Gustavo Gimeno’s visits to Toronto are growing more and more frequent. The conductor has been jetting away from his current post as Music Director of the Orchestre Philharmonique du Luxembourg to guest conduct the Toronto Symphony Orchestra; his coming Roy Thomson Hall performances – three nights of concerts centred on Igor Stravinsky’s Firebird Suite (June 28-30) – will mark the latest in Gimeno’s string of sneak peeks on the podium before he officially begins his Music Directorship of the TSO in the fall of 2020.

Gimeno, born in Valencia, Spain, is young by conductor standards at 43, and his Spanish flair is tempered by his introverted air.

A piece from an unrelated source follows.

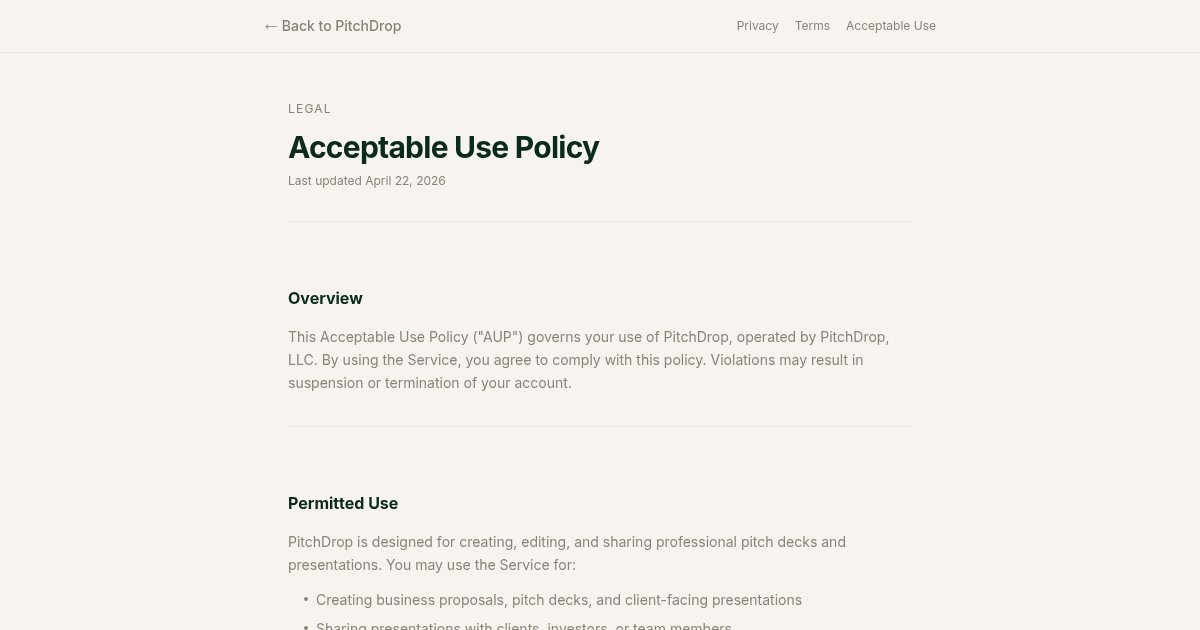Go back via Back to PitchDrop link

[x=332, y=26]
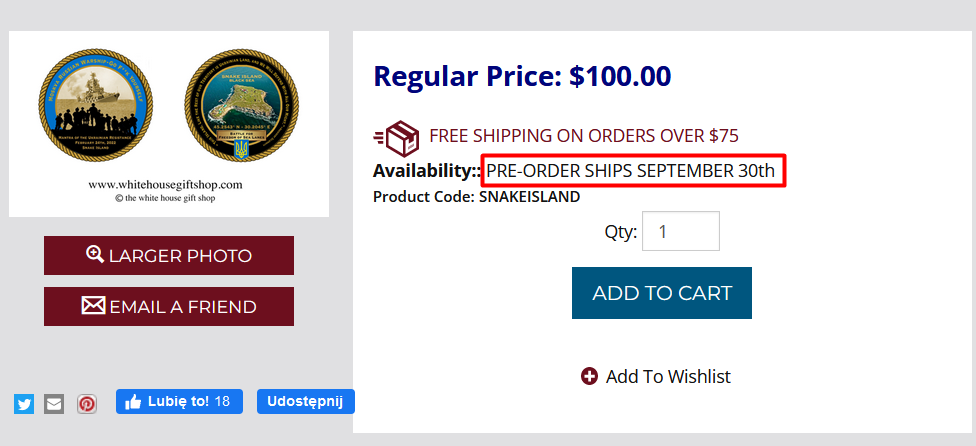
Task: Click the envelope icon on Email a Friend
Action: pyautogui.click(x=93, y=306)

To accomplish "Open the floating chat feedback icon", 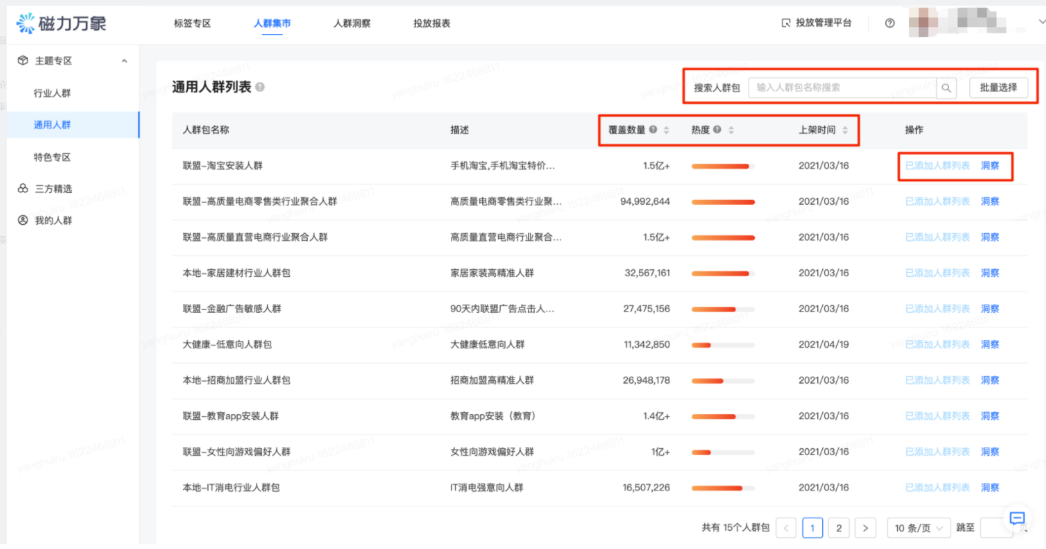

What do you find is unique about working with a Canadian orchestra?

Indigenous music; it’s new to me. I’ve been listening to things that I’ve never been confronted with. It’s very specific. I’m still in the process of getting to know it.

What do you enjoy about a first encounter with an orchestra?

It’s like the energy between two people. It depends on both, but you can’t think too hard about it, or you’re already influencing the atmosphere. An orchestra observes or feels something as soon as a conductor walks onto the stage of a rehearsal. Even this week, when we have our first rehearsal [for Stravinsky’s Firebird], there will be an energy. I’m aware of it, and I enjoy it because it’s something fresh, starting from nothing.

Do you have a technique to leading an orchestra in rehearsal?

I try to share the love and the passion I have for the piece we are going to rehearse. I think that’s already a lot, sharing my passion for it and hoping they will join me. It’s basically being myself, and sharing what I feel with the people in front of me. I’m convinced that that’s the only thing I can control: to be optimistic and trust it’s going fine. I can only be myself.

What is your idea of a season that complements the city of Toronto?

In Toronto, I always think of the architecture here in the city. This is a modern building next to buildings that have been built over 100 years ago, and I think of how they contrast, and how they both gain from their proximity. That’s Toronto, to me: the architecture. I think our programming should integrate that but contrast it, also.

What are the best ways of connecting the Toronto Symphony Orchestra with the city’s communities?

If one had a clear answer to that, it would be easy. As you can imagine, we work in several directions. One is the [Toronto Symphony] Youth Orchestra, and our education programs. I’m very surprised sometimes – often we adults have an idea of what kids like or don’t like. My daughter is eight years old, and she listened to me conducting Bruckner a month ago. I don’t mean we should get all the kids to listen to Bruckner. But it’s surprising how much they can take in terms of complexity.

And it’s obvious that we have to go to the people. I think there should be an ongoing, constant attempt to be in active contact, not only expecting for them to come to you. Our musicians should be visiting and interacting with kids in different parts of Toronto.

What would you like to see programmed in future TSO concerts?

I may say Mahler or Bruckner or modern music – which will be present every season – yet I wouldn’t dare say these three are key.

Sometimes, it is the case that core repertoire is being performed and new compositions are also performed, but what happens with the 20th century? [Olivier] Messiaen or [Henri] Dutilleux. I believe in those composers, and we should offer that. We are not in a small, provincial town; we are in a big, vibrant city. If we don’t play Messiaen, who is going to do it?

This interview has been edited and condensed.